- **What is required**
Locate every line below that contains the word "width" and copy it.

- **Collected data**
· · · · ·

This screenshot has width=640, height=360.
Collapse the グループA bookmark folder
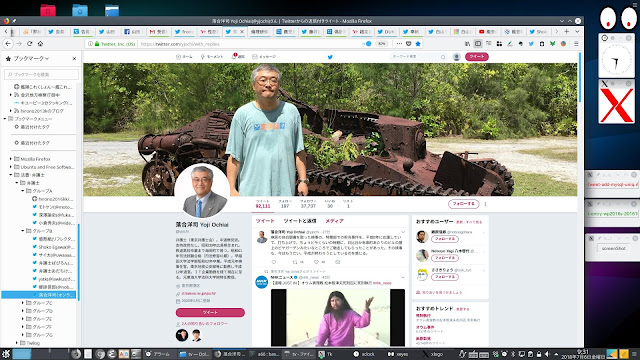coord(23,191)
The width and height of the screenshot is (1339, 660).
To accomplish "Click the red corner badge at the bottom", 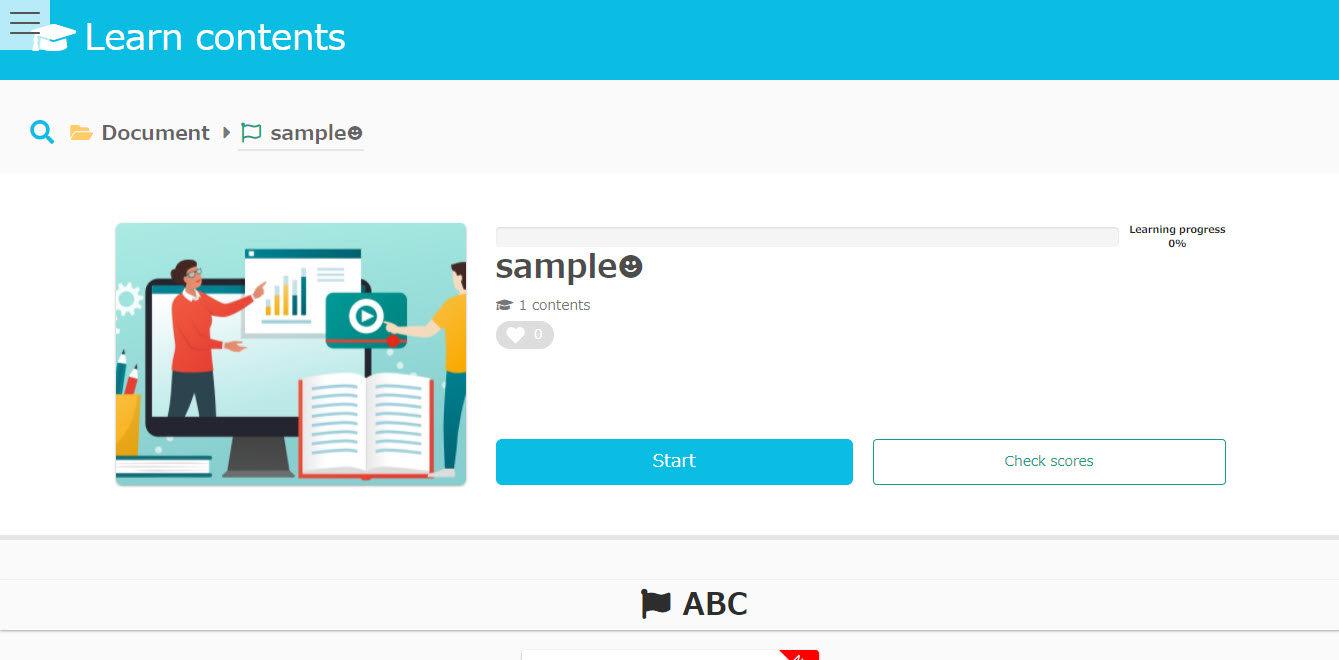I will click(x=801, y=655).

· · · · ·

- **Reply to the task**
This screenshot has width=640, height=360.
The width and height of the screenshot is (1339, 660).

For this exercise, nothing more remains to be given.